Kementerian Perindustrian (Kemenperin) terus berupaya mengembangkan industri tools— terutama mold, dies, jig and fixture. Ini sesuai Peraturan Pemerintah Nomor 14 Tahun 2015 tentang Rencana Induk Pembangunan Industri Nasional (RIPIN) Tahun 2015-2035. Sektor ini merupakan bagian dari industri mesin dan peralatan dalam sektor industri barang modal, komponen, bahan penolong, dan jasa industri.

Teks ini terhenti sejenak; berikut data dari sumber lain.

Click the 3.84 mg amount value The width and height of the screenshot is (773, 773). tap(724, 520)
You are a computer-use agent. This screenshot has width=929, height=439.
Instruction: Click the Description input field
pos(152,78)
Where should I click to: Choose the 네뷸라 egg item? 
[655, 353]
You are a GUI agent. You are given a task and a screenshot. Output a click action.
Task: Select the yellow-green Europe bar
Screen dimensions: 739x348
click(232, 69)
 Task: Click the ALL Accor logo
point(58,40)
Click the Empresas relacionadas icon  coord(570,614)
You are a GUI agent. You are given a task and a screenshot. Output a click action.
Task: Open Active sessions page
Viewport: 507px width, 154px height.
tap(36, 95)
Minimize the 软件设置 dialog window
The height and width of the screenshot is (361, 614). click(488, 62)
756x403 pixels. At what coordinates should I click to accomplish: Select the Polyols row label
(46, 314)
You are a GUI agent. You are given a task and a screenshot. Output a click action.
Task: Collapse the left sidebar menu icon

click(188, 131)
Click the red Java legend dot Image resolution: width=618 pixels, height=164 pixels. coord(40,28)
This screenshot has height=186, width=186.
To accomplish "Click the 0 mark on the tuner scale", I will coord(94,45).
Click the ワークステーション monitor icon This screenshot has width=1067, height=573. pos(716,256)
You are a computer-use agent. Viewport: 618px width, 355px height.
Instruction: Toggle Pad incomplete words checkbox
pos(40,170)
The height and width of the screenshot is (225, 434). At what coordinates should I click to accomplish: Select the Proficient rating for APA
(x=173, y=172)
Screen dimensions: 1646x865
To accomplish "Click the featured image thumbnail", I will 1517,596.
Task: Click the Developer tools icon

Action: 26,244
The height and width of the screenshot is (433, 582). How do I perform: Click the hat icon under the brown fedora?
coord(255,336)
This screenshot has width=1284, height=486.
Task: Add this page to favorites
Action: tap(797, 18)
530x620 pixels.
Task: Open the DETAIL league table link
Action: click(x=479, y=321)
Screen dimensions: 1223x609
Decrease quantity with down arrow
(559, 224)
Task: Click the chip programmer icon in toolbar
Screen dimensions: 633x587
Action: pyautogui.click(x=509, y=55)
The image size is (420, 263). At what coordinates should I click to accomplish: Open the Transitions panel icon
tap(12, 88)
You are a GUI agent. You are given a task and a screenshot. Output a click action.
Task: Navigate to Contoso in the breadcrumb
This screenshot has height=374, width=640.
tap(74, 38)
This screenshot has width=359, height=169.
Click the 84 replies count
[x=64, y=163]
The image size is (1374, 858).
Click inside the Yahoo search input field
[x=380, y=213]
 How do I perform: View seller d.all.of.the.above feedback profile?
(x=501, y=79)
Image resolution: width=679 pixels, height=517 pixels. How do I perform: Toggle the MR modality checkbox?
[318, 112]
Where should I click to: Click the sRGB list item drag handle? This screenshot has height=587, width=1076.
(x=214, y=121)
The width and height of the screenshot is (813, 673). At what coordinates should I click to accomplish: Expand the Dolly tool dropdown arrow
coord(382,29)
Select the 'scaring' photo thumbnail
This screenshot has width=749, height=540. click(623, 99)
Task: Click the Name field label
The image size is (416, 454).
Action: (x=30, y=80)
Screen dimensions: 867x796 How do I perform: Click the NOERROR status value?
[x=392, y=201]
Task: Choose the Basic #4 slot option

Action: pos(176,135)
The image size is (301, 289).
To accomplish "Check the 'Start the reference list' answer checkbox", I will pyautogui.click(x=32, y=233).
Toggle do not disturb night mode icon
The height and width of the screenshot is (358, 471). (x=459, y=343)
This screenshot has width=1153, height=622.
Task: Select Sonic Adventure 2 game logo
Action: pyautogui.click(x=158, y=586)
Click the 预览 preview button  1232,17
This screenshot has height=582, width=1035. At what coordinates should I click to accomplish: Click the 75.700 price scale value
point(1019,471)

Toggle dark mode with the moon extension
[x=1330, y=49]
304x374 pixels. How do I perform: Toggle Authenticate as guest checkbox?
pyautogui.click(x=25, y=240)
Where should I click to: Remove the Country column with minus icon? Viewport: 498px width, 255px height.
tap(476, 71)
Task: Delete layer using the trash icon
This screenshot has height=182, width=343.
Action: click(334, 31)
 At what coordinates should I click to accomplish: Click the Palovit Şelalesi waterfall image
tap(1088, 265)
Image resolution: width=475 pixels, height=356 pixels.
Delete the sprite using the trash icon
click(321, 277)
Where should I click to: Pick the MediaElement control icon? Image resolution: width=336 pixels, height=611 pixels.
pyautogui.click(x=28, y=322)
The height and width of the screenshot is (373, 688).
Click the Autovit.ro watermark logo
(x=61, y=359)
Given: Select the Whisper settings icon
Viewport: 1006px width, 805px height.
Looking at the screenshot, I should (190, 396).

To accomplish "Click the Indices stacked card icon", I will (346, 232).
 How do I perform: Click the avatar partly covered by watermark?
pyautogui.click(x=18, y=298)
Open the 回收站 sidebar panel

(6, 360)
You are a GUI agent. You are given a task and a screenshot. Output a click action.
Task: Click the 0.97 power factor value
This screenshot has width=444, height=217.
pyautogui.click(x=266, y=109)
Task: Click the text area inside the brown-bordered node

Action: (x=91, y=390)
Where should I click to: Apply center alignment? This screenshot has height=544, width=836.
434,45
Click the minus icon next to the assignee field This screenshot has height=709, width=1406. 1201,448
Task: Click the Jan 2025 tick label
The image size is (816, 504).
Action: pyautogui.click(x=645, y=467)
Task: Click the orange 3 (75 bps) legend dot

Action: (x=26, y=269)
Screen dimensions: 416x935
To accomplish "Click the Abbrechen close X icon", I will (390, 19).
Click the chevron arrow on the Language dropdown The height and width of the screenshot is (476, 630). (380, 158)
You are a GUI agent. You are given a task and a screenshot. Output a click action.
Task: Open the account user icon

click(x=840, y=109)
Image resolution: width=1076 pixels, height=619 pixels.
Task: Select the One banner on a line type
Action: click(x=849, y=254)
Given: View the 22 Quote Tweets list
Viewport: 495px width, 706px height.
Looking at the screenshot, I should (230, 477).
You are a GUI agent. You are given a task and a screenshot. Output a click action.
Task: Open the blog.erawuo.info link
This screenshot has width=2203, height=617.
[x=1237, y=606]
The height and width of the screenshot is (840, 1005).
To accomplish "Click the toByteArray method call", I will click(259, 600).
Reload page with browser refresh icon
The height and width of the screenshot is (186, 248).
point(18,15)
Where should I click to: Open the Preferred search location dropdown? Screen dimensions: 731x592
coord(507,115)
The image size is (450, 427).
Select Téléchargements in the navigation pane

“Industri mold, dies, jig and fixture merupakan sektor pendukung yang strategis bagi indutri mesin dan perlengkapan, yang memproduksi perkakas atau tools untuk industri pengguna, seperti industri otomotif, elektronika, makanan dan minuman, dan sebagainya,” kata Direktur Jenderal (Dirjen) Industri Logam, Mesin, Alat Transportasi, dan Elektronika (ILMATE) Taufiek Bawazier dalam sambutannya secara virtual pada Seminar Nasional Pengembangan Industri Mold and Dies Dalam Negeri di Yogyakarta, Kamis 10 November 2022.

Ia mengatakan produk mold, dies, jig and fixture punya peranan penting dalam proses pembentukan utama dari suatu benda kerja sebelum dilakukan perlakuan tertentu lanjutan (seperti halnya heat treatment) dan proses finishing. Oleh karena itu, industri mesin dan perlengkapan menjadi sektor yang vital dalam struktur perindustrian di Indonesia. “Sebab, industri mesin dan perlengkapan sebagai salah satu sektor fundamental untuk memasok barang modal berupa mesin dan peralatan bagi sektor manufaktur, konstruksi, pertambangan, energi, pertanian, transportasi, dan sektor lainnya dalam rangka meningkatkan produktivitas,” katanya.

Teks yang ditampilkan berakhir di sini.